_Task directions_:
The answer must be the lines from the one containing "Who We Are (1481, 1031)" through the last line of the data below, copied exactly, with nothing else.

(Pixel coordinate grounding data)
********

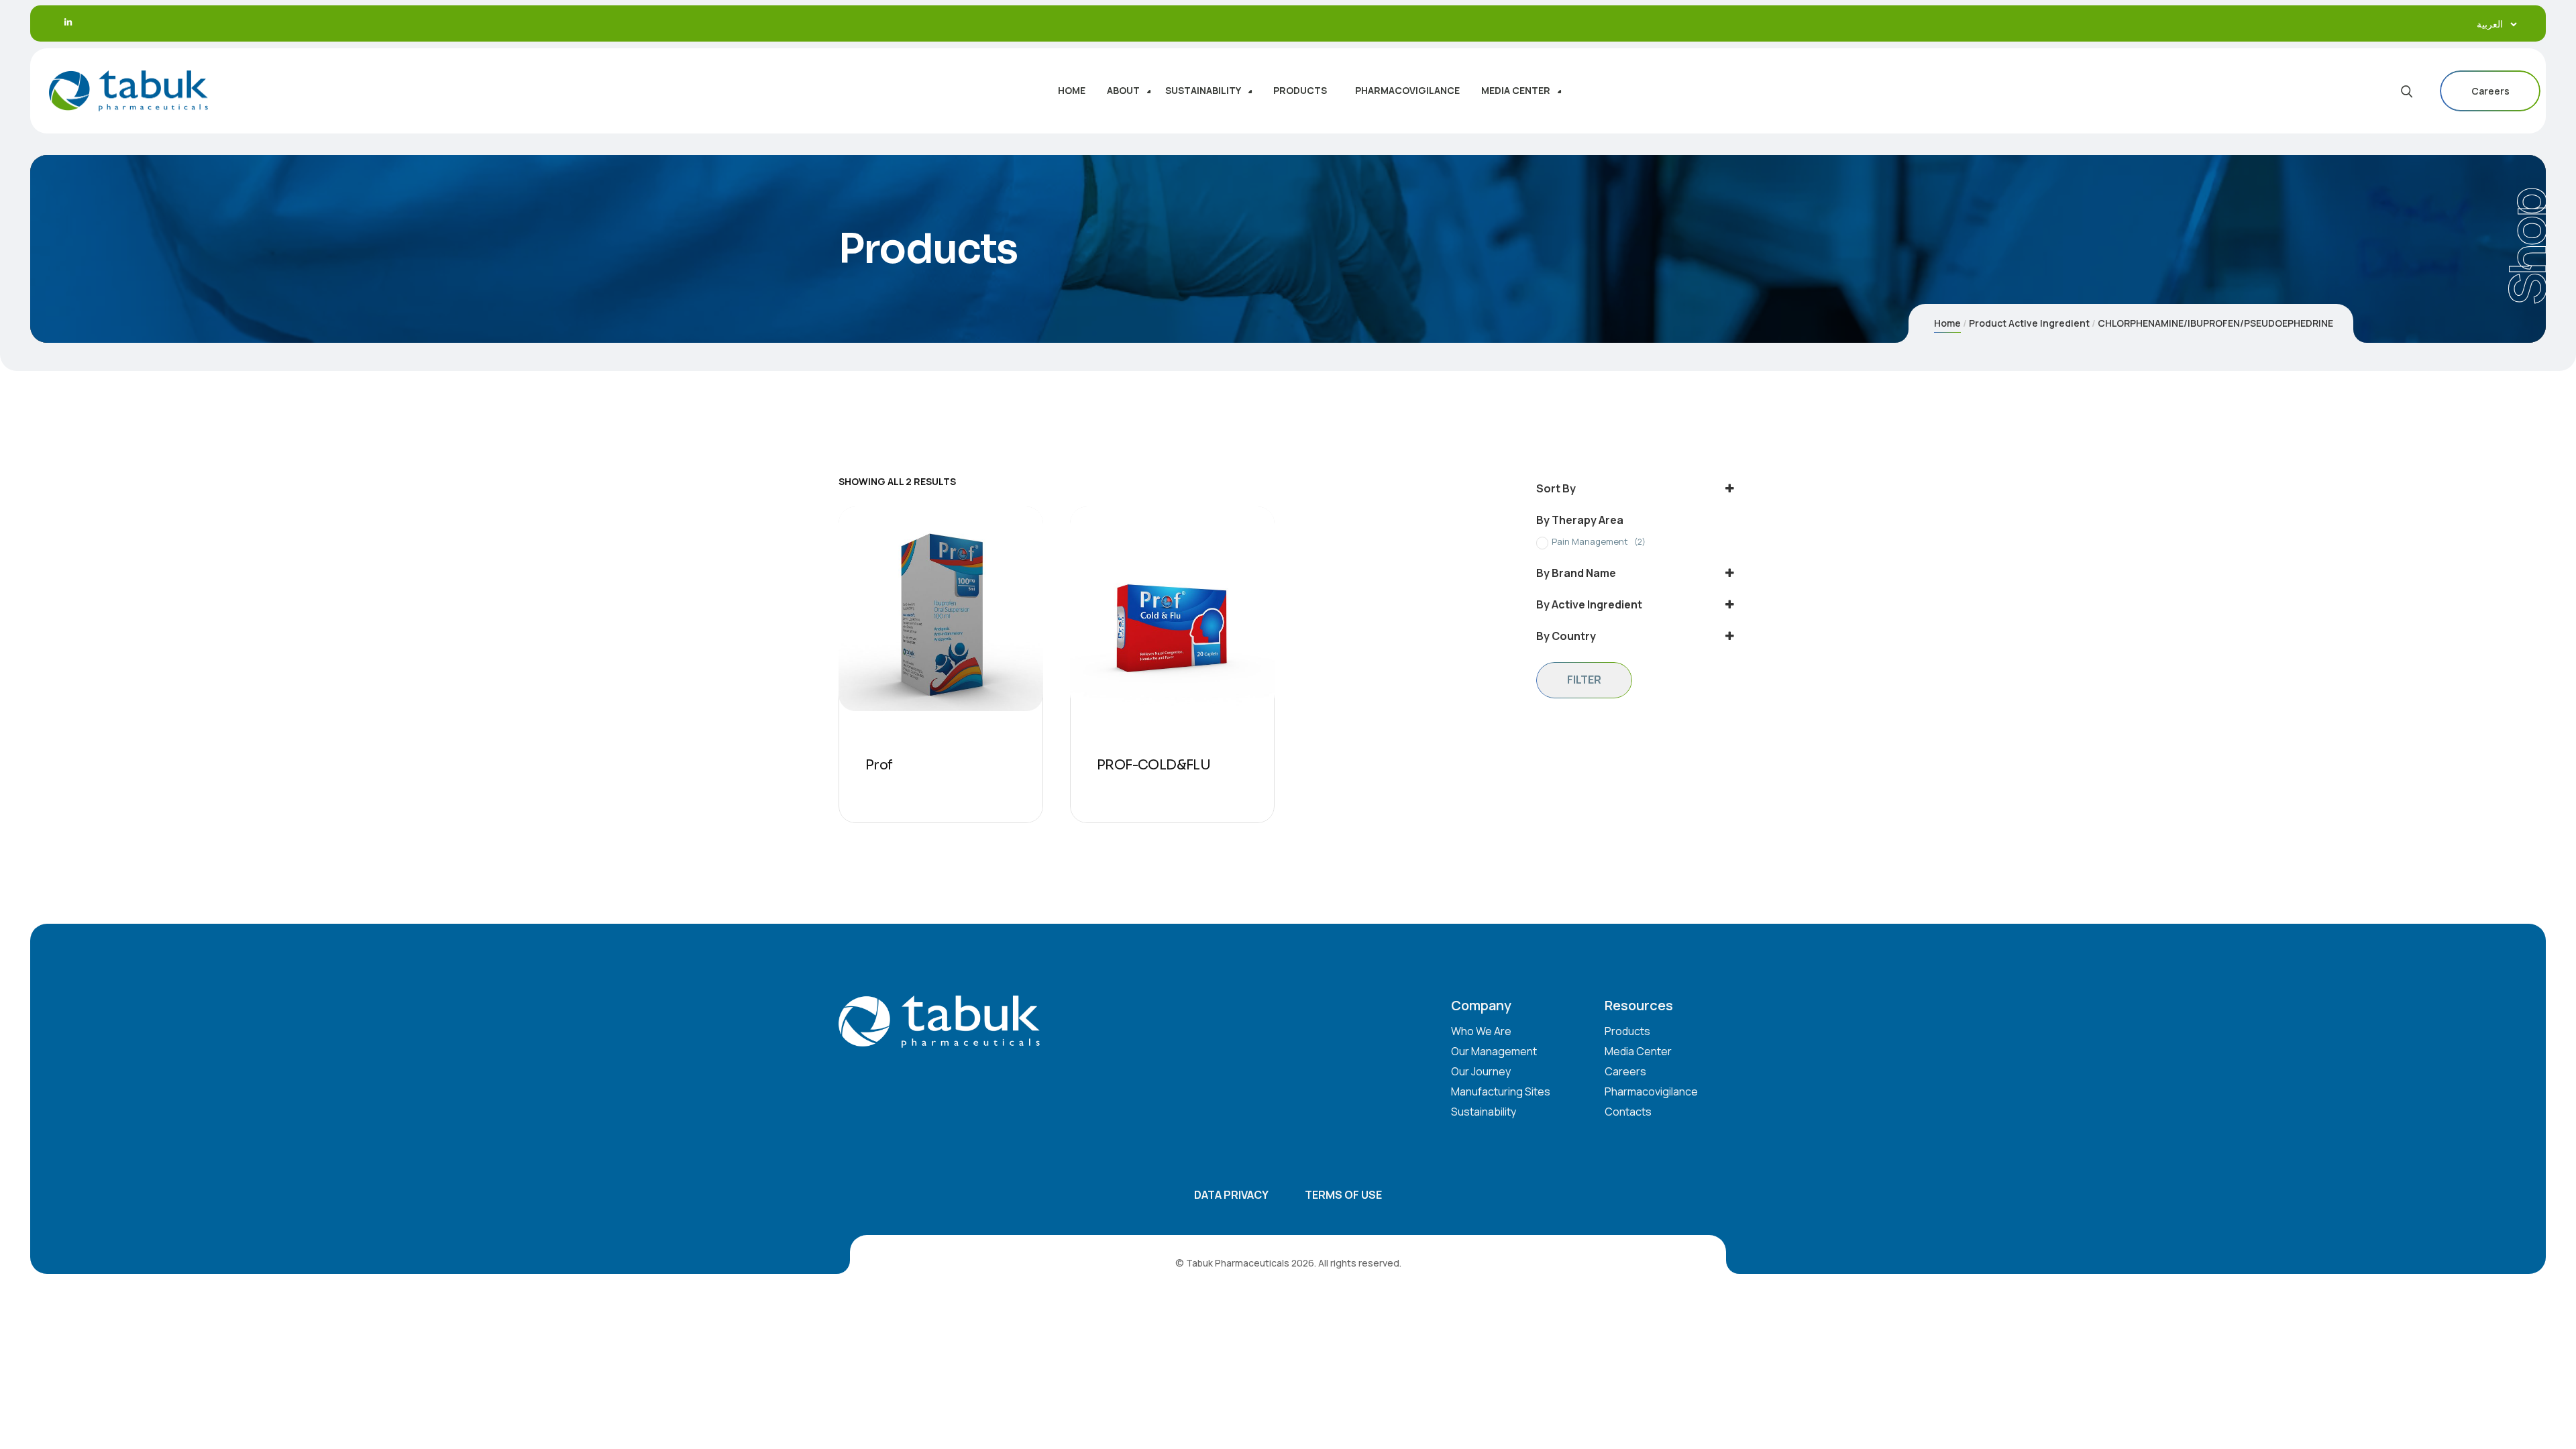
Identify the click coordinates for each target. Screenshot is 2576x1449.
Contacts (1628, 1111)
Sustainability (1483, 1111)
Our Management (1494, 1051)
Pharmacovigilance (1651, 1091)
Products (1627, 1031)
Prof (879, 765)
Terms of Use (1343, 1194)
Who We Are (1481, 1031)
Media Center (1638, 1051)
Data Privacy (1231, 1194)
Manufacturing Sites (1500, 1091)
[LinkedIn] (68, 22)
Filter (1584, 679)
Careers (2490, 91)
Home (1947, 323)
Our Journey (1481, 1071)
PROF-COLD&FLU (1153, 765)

********

_Exercise solution_:
Who We Are (1481, 1031)
Media Center (1638, 1051)
Data Privacy (1231, 1194)
Manufacturing Sites (1500, 1091)
[LinkedIn] (68, 22)
Filter (1584, 679)
Careers (2490, 91)
Home (1947, 323)
Our Journey (1481, 1071)
PROF-COLD&FLU (1153, 765)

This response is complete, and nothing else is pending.